■ **WORK ORDER**:
Determine how many lines in the records that follow hold the string "agent". Only that number should be returned.

Screenshot grounding data
^^^^^^^^

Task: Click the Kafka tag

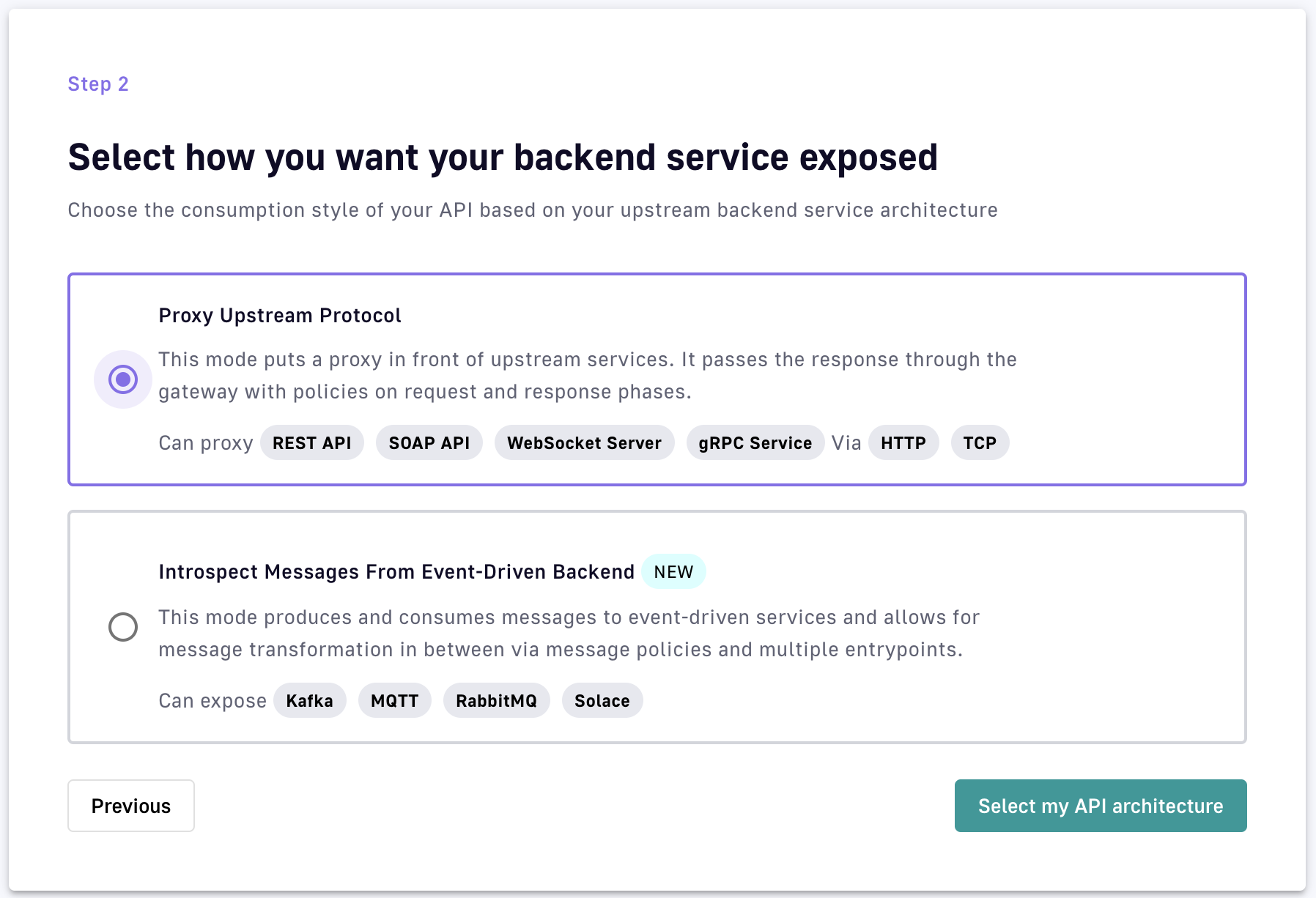Action: click(309, 701)
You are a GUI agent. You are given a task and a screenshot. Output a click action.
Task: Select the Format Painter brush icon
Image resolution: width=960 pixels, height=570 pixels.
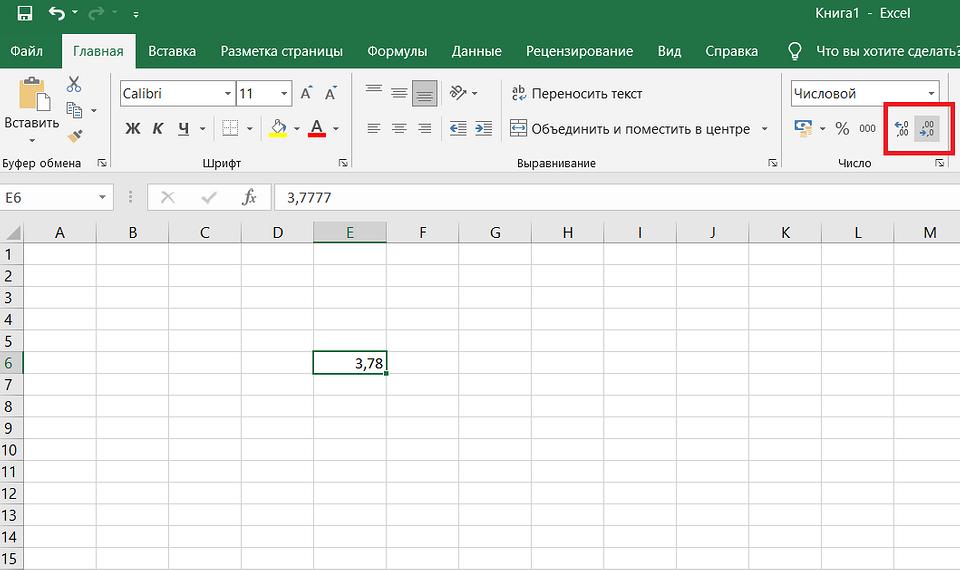(74, 135)
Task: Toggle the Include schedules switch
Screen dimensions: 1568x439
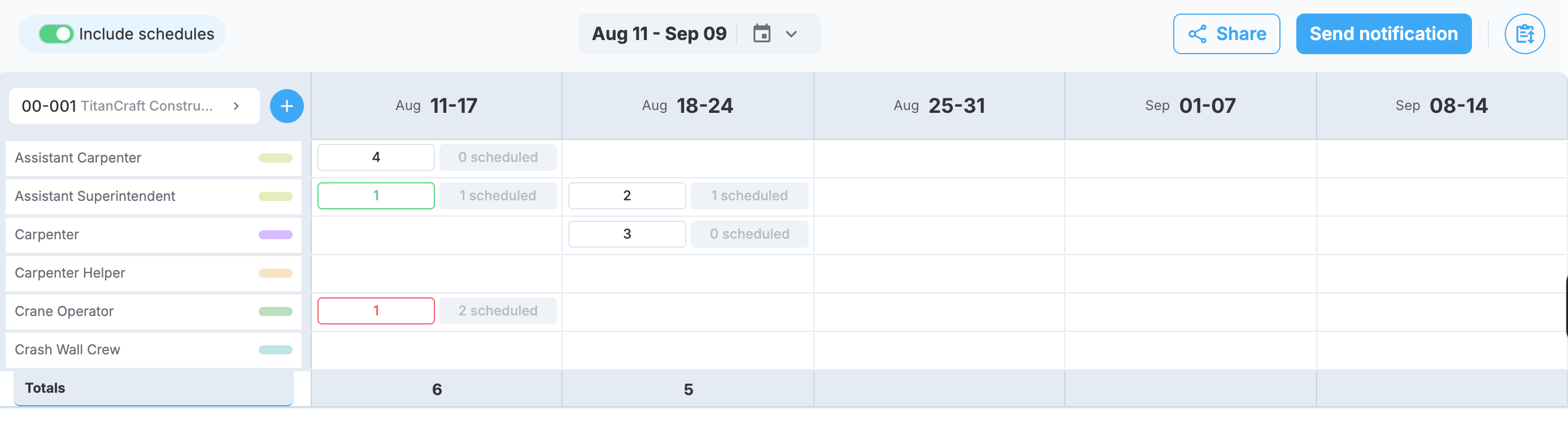Action: click(x=56, y=34)
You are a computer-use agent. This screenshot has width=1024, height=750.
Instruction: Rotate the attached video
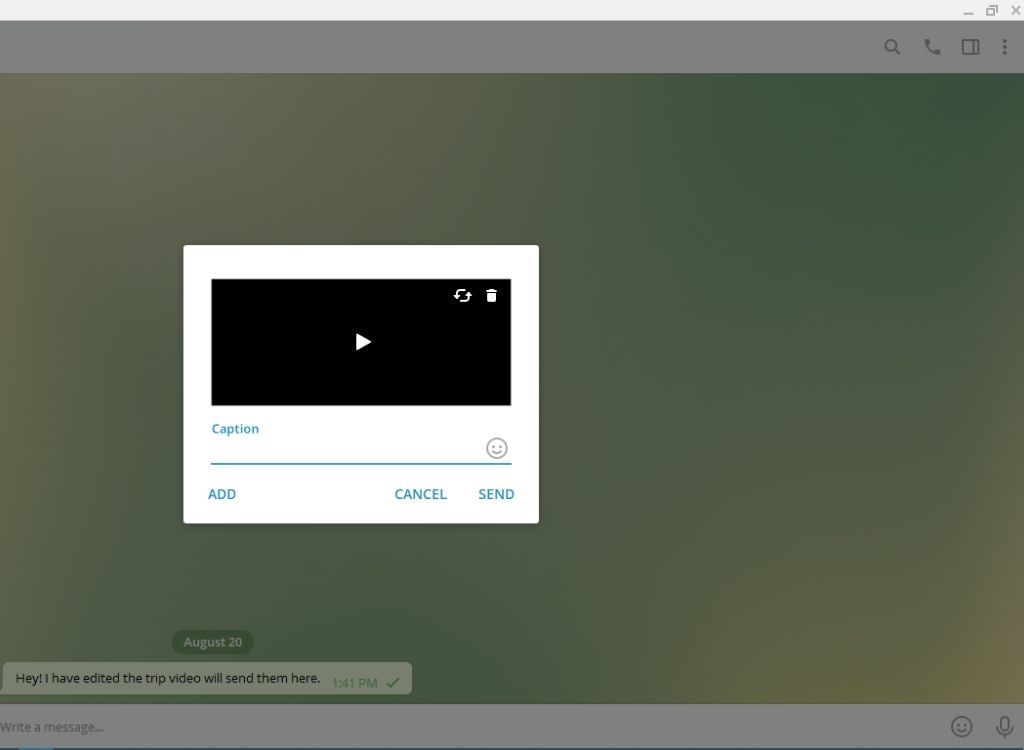[x=462, y=296]
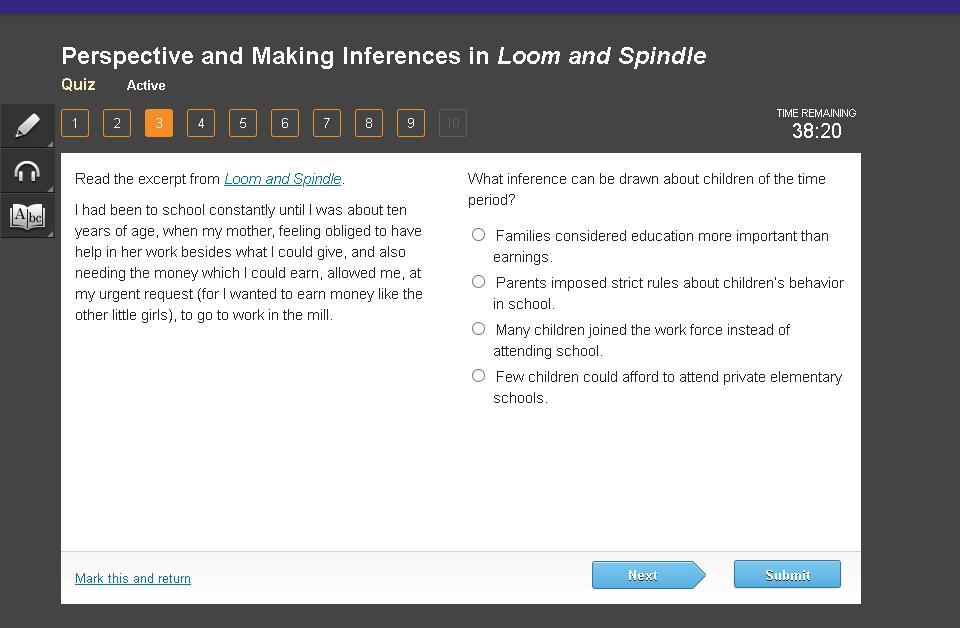Go to question 7
The image size is (960, 628).
pyautogui.click(x=327, y=123)
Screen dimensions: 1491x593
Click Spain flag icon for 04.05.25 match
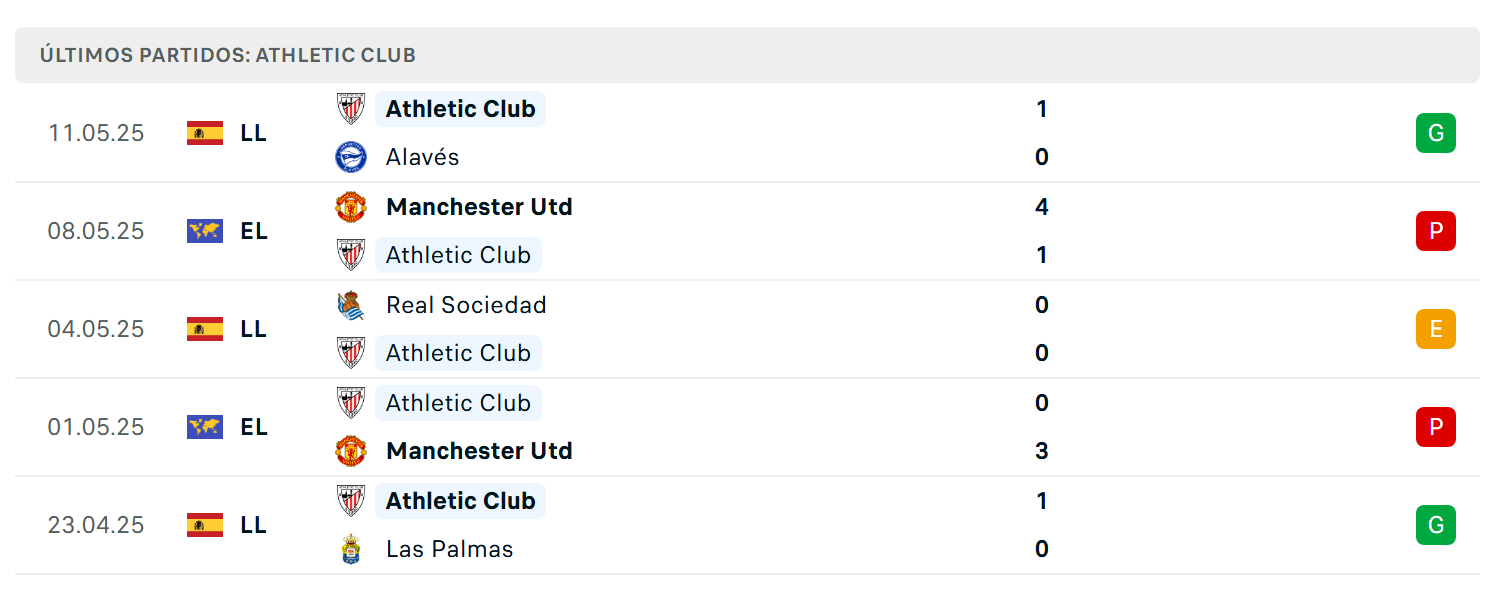(x=205, y=329)
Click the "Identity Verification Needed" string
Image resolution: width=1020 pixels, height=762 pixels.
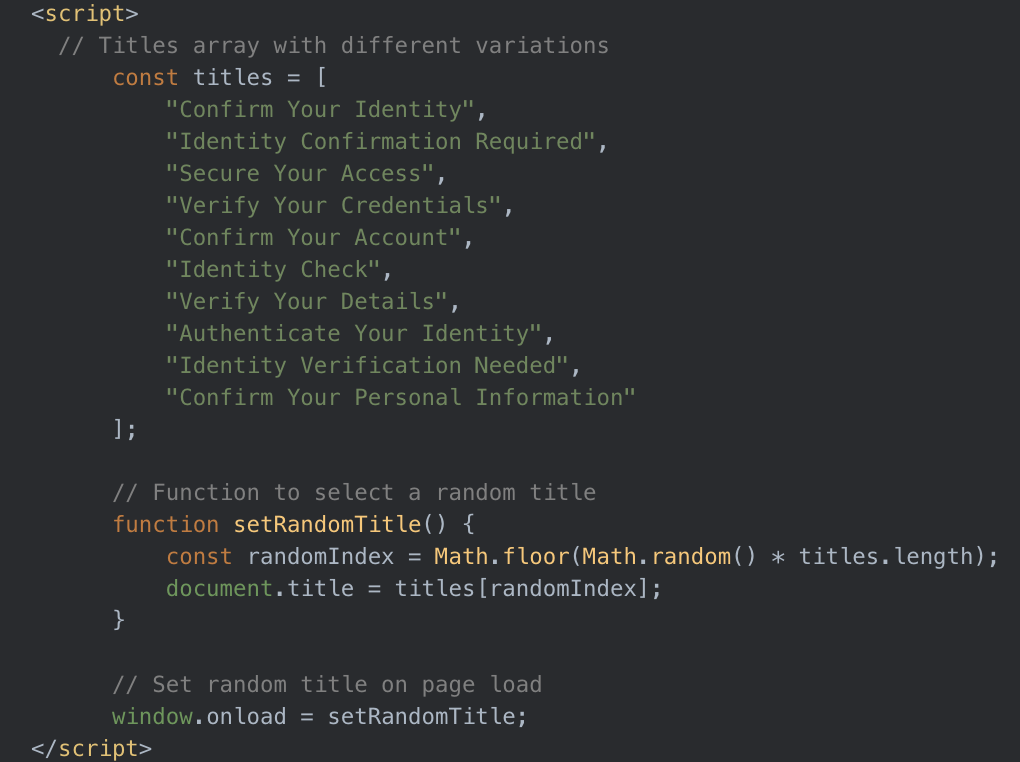point(372,366)

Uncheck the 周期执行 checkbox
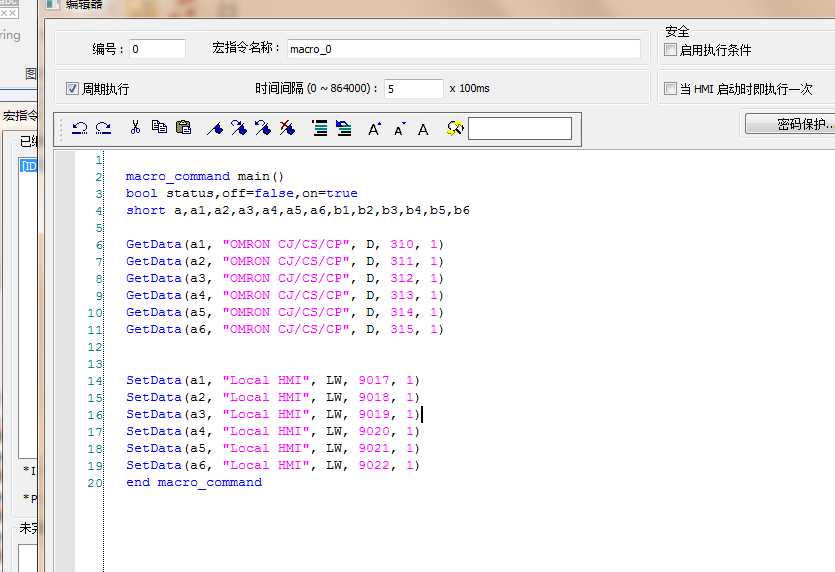coord(72,89)
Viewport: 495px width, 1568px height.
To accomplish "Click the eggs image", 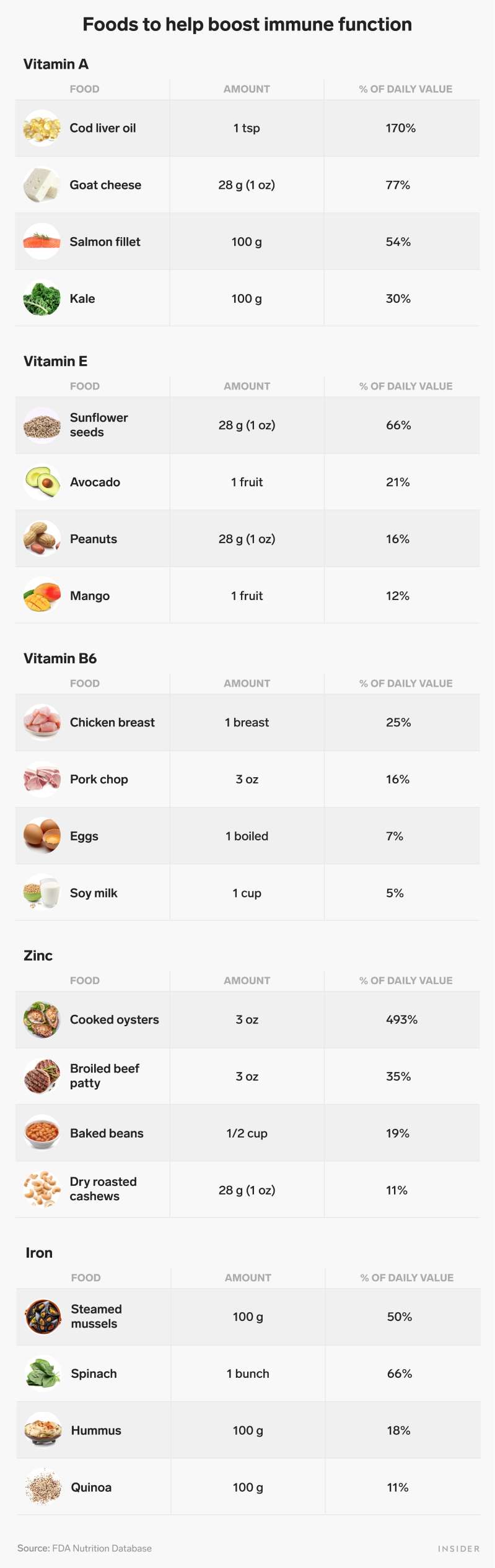I will (x=42, y=836).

^^^^^^^^

■ **THE ANSWER**:
2